1. The interplay between climate change, insecurity, and conflict in Eastern Africa depends on local dynamic interactions between exposure to climatic hazards, vulnerability, and coping capacity.
2. Key climate security pathways in the borderlands are threats to food and water security; climate-induced mobility; historical grievances and cultural practices; and governance and fragility.
3. Consequences of climate security, and the measures governments take to respond to them, are often through sub-national and national policy approaches– but they also transcend national boundaries, and call for a multilateral response that current approaches to climate change adaptation do not always provide.
4. To reduce the risks of maladaptation in the Eastern Africa, there is need:
(a) To integrate planning for the borderlands by member states to provide a comprehensive framework that manages climate change, conflict, and displacement impacts, incorporating them into national and sub-national policies to promote sustainable development and livelihoods.
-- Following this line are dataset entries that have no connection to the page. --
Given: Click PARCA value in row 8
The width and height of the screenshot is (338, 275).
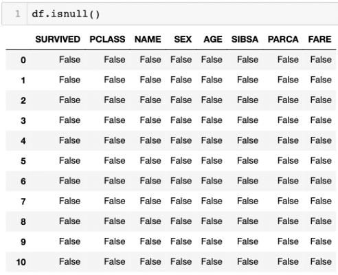Looking at the screenshot, I should click(x=288, y=221).
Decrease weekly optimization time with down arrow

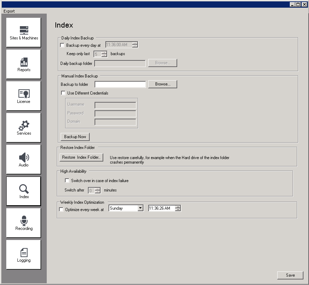coord(178,210)
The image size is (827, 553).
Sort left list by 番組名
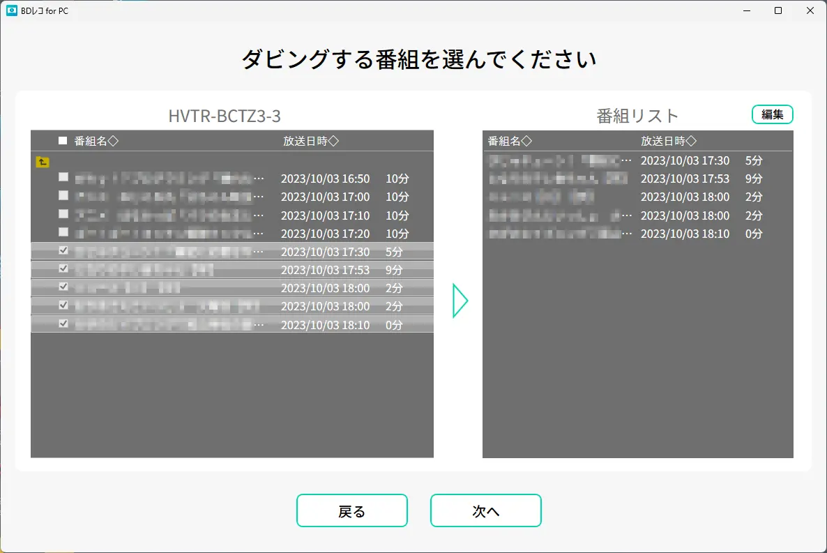tap(96, 141)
(b) For a system approaches and cross—disciplinary/boundary thinking to understand the complex dynamics that contribute to vulnerability.
(c) For climate security-sensitive interventions that emphasize cooperation and collective action to help address structural sources of vulnerability and conflict, reducing the likelihood of maladaptive responses.
5. There is a glaring need to strengthen coordination and build capacities of all member states in the Eastern Africa to design and implement policies that promote inter-linkages between the climate, development, and peace nexus to promote stability and peace outcomes and accelerate sustainable development.
6. There is need to develop and embed Climate Finance Diplomacy (CFD) facilities and build capacities of all member states in the HoA in order to competitively attract and unlock new climate change mitigation finances to address climate risks to peace and security.
7. Emergence of pest due to climate change, such as desert locust, calls for harmonized pest management protocols which would include transboundary area surveillance and control, harmonized pesticide and biopesticide standards, and early warning information generation and sharing.